*EXERCISE DIRECTIONS*
Going down the listing below, print exactly each line from the one with "Contact Us (47, 2559)" up to and including the one with "Legal non-profits working", and skip the rest.

*MATERIAL FOR THIS EXERCISE*
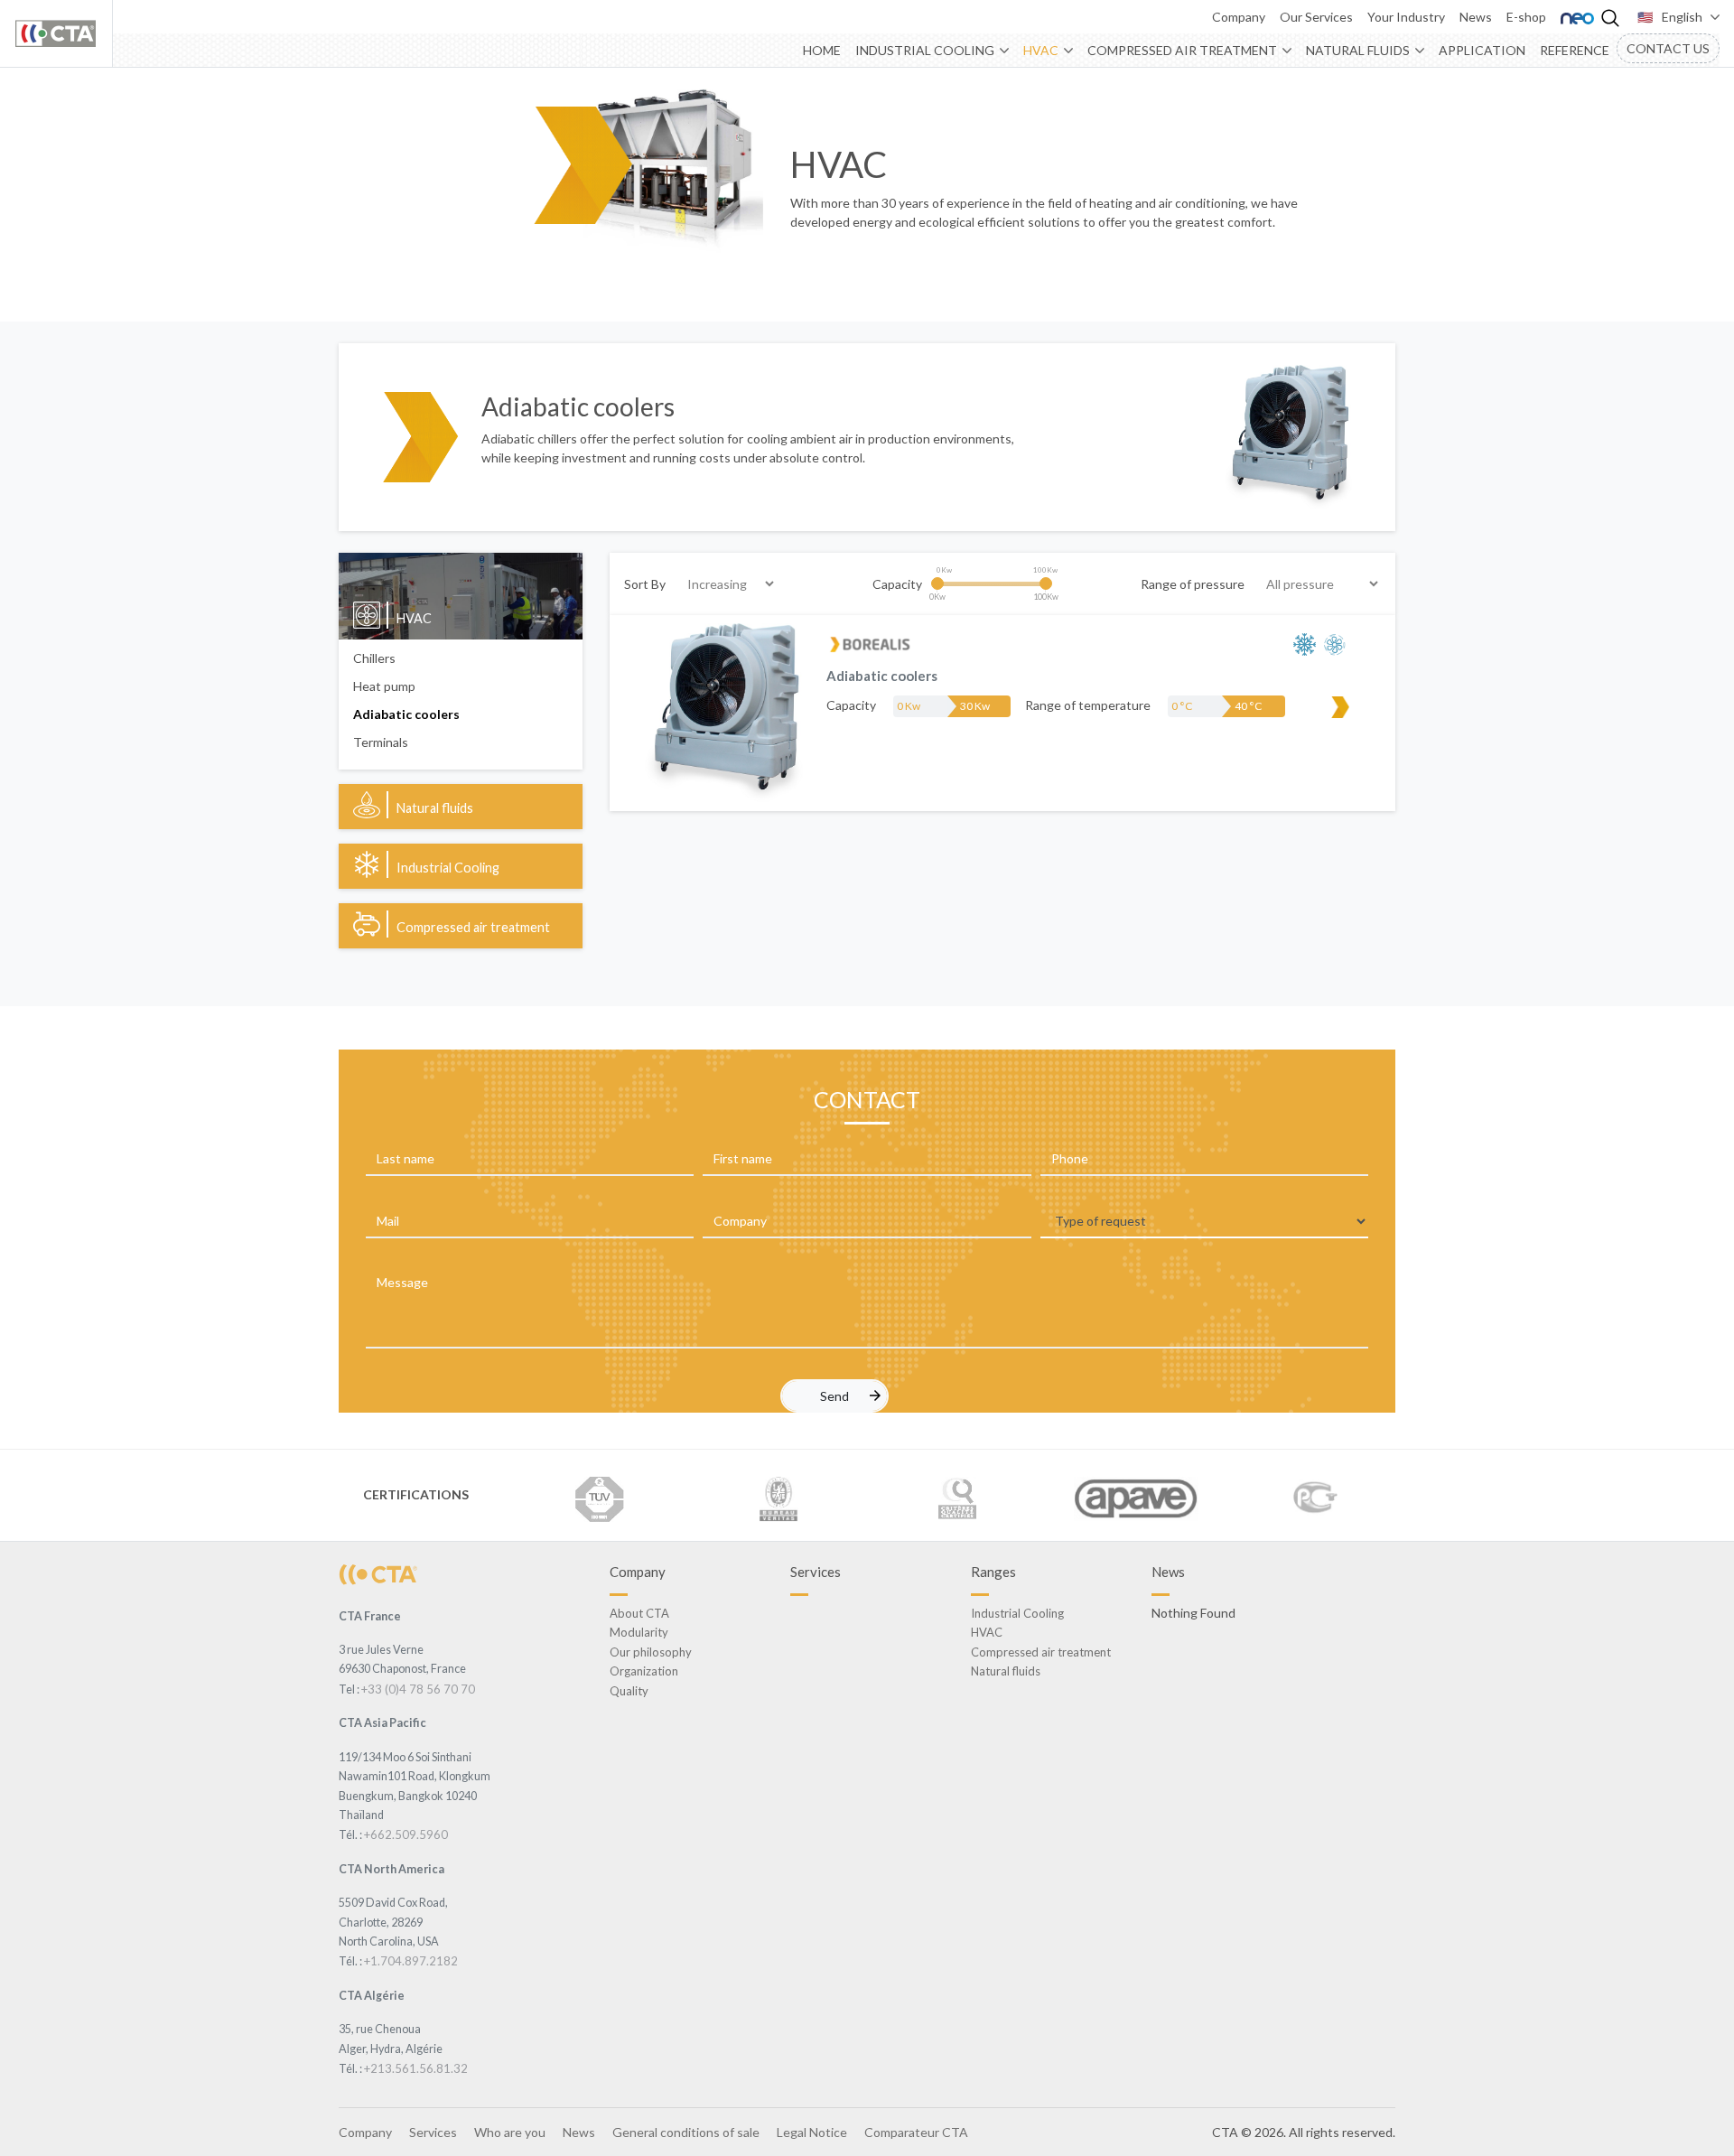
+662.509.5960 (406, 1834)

* * *

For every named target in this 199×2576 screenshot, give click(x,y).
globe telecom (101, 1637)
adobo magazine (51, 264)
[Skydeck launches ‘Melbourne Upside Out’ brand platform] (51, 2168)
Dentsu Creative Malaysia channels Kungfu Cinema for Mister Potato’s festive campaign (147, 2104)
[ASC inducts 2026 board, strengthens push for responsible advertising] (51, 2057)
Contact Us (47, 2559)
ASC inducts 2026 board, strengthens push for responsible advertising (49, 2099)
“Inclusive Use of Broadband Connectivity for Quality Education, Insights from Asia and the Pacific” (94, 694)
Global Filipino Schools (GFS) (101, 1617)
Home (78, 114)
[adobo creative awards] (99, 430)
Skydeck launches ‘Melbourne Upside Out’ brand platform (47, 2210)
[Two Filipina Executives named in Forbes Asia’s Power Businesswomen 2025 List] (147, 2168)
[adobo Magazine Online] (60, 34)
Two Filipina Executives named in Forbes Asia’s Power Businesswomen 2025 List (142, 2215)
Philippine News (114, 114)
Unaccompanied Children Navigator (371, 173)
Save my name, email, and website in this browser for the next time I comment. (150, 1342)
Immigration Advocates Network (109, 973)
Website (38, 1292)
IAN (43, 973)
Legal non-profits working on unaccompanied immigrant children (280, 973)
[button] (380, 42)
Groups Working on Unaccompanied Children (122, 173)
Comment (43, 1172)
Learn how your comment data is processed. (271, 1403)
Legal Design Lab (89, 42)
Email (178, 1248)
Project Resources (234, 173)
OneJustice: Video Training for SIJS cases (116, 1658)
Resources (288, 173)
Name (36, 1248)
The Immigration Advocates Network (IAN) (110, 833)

...

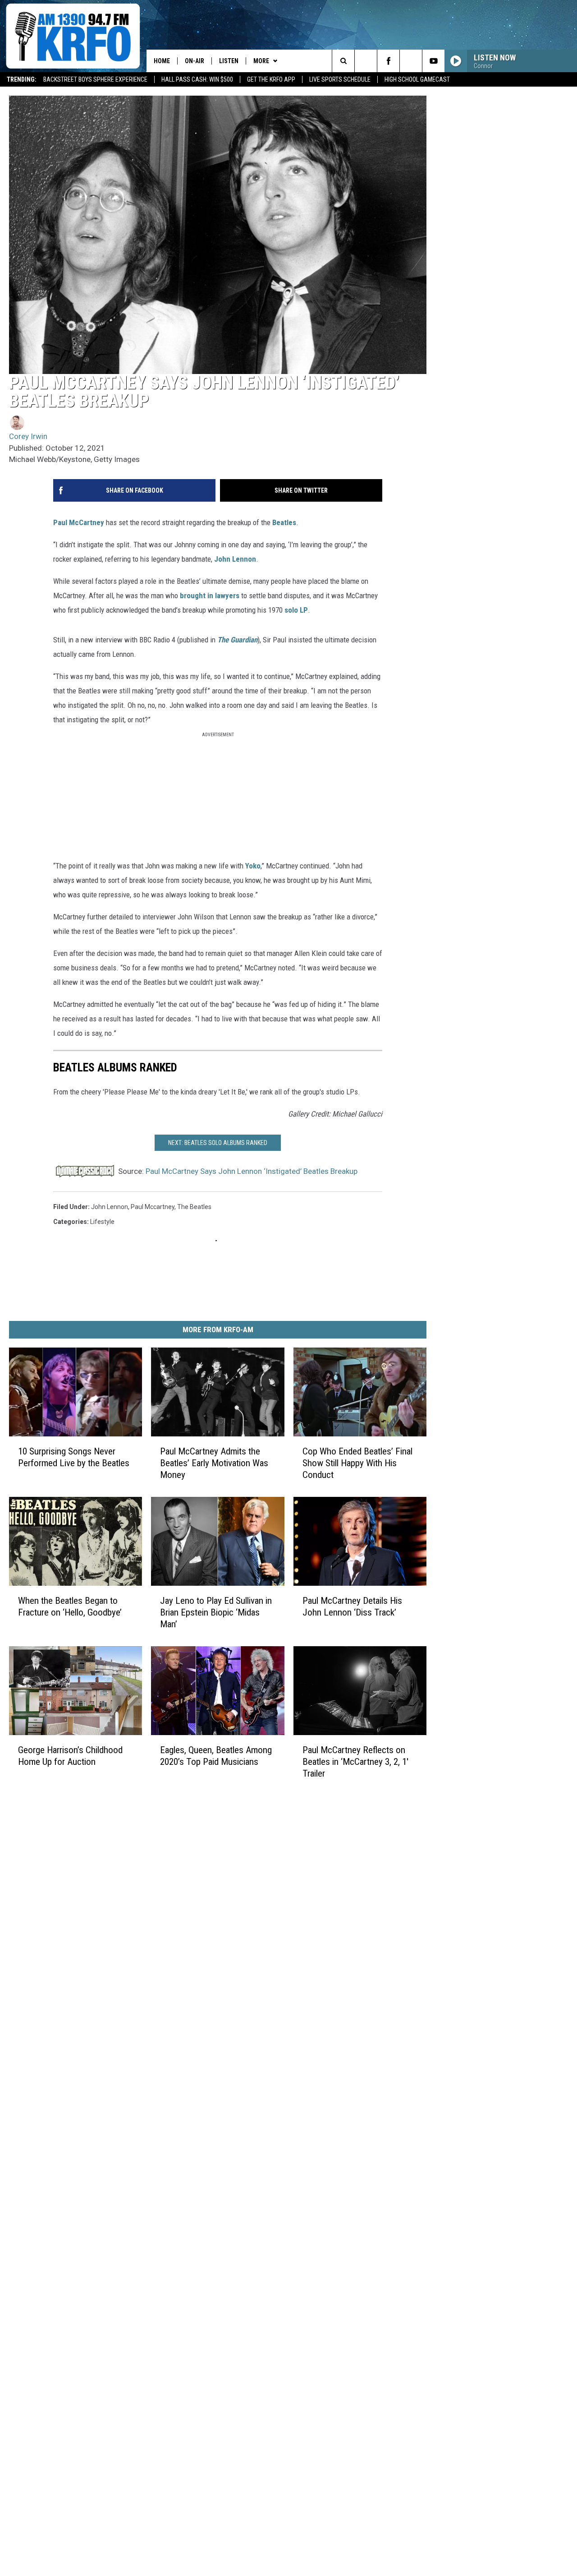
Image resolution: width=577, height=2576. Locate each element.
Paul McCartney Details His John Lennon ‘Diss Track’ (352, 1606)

*SOLUTION FOR THIS PROBLEM*
Contact Us (47, 2559)
ASC inducts 2026 board, strengthens push for responsible advertising (49, 2099)
“Inclusive Use of Broadband Connectivity for Quality Education, Insights from Asia and the Pacific” (94, 694)
Global Filipino Schools (GFS) (101, 1617)
Home (78, 114)
[adobo creative awards] (99, 430)
Skydeck launches ‘Melbourne Upside Out’ brand platform (47, 2210)
[Two Filipina Executives named in Forbes Asia’s Power Businesswomen 2025 List] (147, 2168)
[adobo Magazine Online] (60, 34)
Two Filipina Executives named in Forbes Asia’s Power Businesswomen 2025 List (142, 2215)
Philippine News (114, 114)
Unaccompanied Children Navigator (371, 173)
Save my name, email, and website in this browser for the next time I comment. (150, 1342)
Immigration Advocates Network (109, 973)
Website (38, 1292)
IAN (43, 973)
Legal non-profits working on unaccompanied immigrant children (280, 973)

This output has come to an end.